Sadie was a workin’ horse during her first years. If you what that means.. then you get it.
Then before I got her, she was with a wonderful friend her taught her that not all people were bad. That she enjoyed my friends grandkids riding her around, and she took such good care of them.
Now we are retired, we ride for relaxation and just to spend time together.
She’s happy to leave the barn now, and go on a relaxing ride.
Her working days are still in her memory though… she spots a cow from a mile away, and will move to a gate to open it, if I ask it of her.
When your horse holds your drink on her booty. 🤣 #1
I call her the brush buster, because I’m guessing she had to look for cows/calves at one point, in the brush… and she will just go through it, instead of around it.
I can see the past learned behavior coming to the forefront, when she thinks she has to work…but we don’t “work” anymore. But those memories are still there.

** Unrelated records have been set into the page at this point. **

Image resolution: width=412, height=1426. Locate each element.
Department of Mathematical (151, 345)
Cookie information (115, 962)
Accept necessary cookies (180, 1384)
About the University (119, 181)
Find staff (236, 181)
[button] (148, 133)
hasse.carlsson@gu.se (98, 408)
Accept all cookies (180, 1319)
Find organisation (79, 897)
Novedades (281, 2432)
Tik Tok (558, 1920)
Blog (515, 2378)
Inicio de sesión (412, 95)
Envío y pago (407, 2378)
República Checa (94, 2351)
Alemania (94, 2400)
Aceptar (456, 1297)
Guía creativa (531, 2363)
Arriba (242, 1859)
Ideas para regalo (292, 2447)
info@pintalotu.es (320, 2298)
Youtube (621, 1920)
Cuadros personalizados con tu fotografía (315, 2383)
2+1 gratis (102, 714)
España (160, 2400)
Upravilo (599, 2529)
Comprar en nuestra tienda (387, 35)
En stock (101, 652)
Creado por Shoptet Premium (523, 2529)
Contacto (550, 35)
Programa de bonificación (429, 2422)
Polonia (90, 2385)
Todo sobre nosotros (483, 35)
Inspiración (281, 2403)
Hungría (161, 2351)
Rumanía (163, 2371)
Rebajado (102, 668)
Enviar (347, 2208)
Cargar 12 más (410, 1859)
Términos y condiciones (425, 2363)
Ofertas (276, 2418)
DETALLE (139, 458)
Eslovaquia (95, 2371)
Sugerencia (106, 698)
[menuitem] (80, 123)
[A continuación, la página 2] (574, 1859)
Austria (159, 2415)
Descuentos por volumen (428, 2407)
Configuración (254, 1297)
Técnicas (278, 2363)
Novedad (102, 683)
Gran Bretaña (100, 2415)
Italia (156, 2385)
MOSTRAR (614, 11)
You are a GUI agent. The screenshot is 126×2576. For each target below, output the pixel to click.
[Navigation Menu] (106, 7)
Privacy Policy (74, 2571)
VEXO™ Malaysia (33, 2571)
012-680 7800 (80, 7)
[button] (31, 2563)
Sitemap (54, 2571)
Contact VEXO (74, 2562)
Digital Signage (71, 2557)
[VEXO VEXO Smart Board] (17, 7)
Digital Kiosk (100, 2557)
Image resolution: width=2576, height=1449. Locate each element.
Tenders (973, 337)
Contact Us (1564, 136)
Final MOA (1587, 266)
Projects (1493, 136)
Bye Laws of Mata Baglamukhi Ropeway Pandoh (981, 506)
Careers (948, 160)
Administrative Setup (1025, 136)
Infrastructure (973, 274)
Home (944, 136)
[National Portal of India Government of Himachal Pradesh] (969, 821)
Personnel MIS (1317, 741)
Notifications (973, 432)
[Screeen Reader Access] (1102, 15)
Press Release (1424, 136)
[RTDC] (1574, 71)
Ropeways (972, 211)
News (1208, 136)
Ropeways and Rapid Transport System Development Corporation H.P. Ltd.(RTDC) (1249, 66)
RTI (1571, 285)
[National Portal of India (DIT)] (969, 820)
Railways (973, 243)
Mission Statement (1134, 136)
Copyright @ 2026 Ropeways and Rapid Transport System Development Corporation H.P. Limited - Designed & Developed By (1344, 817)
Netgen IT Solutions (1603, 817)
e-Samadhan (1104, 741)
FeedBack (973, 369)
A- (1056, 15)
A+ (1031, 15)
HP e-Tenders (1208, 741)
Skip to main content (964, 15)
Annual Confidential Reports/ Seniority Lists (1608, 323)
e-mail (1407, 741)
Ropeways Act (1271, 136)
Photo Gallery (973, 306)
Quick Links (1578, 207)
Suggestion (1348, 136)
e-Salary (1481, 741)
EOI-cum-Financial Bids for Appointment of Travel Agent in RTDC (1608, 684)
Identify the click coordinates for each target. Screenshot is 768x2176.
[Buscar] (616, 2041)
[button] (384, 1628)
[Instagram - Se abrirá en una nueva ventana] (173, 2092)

Don’t worry Sadie girl, I got you… nothing but blue skies and fun rides from now on. 💜
I’ve had quite a few horses, I’ve lost them due to domestic violence and abuse. Having my horses stolen, due to undiagnosed mental health, ptsd on my part, has been a sad haunting memory for me…
But all of my horses knew love. To me, that is all I could send with them.
I’ll admit, I struggle still with guilt… which I shouldn’t do, but my heart and mind battle are the hard days.
Don’t miss a moment… they could be gone in a heartbeat.